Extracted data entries

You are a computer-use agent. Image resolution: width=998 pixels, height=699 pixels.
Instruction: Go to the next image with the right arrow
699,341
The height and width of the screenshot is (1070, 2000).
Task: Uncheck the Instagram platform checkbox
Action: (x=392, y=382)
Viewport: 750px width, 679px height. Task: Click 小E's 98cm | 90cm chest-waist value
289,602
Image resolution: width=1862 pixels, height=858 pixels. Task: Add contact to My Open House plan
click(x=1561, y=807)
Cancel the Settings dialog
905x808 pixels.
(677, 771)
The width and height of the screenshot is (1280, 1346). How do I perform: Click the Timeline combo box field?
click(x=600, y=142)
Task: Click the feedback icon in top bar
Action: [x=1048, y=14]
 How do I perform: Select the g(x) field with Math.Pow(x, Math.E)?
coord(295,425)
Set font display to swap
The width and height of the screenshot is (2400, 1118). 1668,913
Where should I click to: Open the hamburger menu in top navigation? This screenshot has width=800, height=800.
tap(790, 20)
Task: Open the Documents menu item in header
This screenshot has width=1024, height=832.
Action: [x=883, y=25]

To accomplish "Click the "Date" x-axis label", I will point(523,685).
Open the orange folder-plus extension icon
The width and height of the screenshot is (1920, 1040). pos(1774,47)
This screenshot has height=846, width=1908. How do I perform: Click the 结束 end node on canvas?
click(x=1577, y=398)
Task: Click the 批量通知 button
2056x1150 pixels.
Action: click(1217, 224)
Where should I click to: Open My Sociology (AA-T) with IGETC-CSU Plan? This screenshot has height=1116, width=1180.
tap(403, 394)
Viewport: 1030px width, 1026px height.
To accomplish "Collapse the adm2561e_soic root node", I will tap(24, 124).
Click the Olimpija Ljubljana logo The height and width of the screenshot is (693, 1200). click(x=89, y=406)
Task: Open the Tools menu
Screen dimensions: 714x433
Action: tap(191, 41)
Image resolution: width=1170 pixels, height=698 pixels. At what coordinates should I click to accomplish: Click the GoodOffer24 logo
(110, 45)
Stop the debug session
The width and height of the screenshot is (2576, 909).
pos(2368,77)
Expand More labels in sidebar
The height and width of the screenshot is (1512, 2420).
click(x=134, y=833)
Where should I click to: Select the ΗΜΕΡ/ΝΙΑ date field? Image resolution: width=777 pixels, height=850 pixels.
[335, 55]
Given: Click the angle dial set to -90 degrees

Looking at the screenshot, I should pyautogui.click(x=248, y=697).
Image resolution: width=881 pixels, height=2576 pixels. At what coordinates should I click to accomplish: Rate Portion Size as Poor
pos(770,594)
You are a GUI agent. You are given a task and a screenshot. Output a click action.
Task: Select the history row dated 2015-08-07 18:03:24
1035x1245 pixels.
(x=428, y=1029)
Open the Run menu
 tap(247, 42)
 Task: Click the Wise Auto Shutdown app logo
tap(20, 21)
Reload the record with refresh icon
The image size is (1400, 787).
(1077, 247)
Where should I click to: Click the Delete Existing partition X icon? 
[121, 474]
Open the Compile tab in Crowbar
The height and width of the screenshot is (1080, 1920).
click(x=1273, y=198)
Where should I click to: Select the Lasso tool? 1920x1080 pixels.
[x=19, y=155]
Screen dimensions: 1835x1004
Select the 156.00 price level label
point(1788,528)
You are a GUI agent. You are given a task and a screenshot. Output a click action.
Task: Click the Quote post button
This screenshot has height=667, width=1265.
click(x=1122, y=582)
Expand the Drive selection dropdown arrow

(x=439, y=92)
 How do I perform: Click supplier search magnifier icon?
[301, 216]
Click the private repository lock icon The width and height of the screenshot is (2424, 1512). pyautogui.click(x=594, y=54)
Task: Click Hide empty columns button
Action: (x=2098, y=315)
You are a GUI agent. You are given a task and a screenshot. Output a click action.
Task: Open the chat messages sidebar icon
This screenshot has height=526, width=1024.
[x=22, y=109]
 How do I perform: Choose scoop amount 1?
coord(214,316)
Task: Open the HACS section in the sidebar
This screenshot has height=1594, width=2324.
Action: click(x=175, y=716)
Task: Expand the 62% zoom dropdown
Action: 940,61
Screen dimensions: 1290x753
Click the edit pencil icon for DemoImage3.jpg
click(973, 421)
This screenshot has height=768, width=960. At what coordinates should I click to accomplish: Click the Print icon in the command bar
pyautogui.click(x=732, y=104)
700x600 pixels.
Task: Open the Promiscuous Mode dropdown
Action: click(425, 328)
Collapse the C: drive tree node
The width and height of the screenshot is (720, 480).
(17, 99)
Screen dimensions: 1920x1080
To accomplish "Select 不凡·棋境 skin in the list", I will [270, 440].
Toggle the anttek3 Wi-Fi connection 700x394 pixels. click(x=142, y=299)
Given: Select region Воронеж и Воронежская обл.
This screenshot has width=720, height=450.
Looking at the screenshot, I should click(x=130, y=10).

- YOUR OBJECTIVE -
Copy out the stretch of the material above from the line containing "Viewport: 1030px width, 1026px height." through the line containing "tap(247, 42)", reproducing every line without change.

- ANSWER FOR THIS EXERCISE -
Viewport: 1030px width, 1026px height.
To accomplish "Collapse the adm2561e_soic root node", I will tap(24, 124).
Click the Olimpija Ljubljana logo The height and width of the screenshot is (693, 1200). click(x=89, y=406)
Task: Open the Tools menu
Screen dimensions: 714x433
Action: tap(191, 41)
Image resolution: width=1170 pixels, height=698 pixels. At what coordinates should I click to accomplish: Click the GoodOffer24 logo
(110, 45)
Stop the debug session
The width and height of the screenshot is (2576, 909).
pos(2368,77)
Expand More labels in sidebar
The height and width of the screenshot is (1512, 2420).
click(x=134, y=833)
Where should I click to: Select the ΗΜΕΡ/ΝΙΑ date field? Image resolution: width=777 pixels, height=850 pixels.
[335, 55]
Given: Click the angle dial set to -90 degrees

Looking at the screenshot, I should pyautogui.click(x=248, y=697).
Image resolution: width=881 pixels, height=2576 pixels. At what coordinates should I click to accomplish: Rate Portion Size as Poor
pos(770,594)
You are a GUI agent. You are given a task and a screenshot. Output a click action.
Task: Select the history row dated 2015-08-07 18:03:24
1035x1245 pixels.
(x=428, y=1029)
Open the Run menu
 tap(247, 42)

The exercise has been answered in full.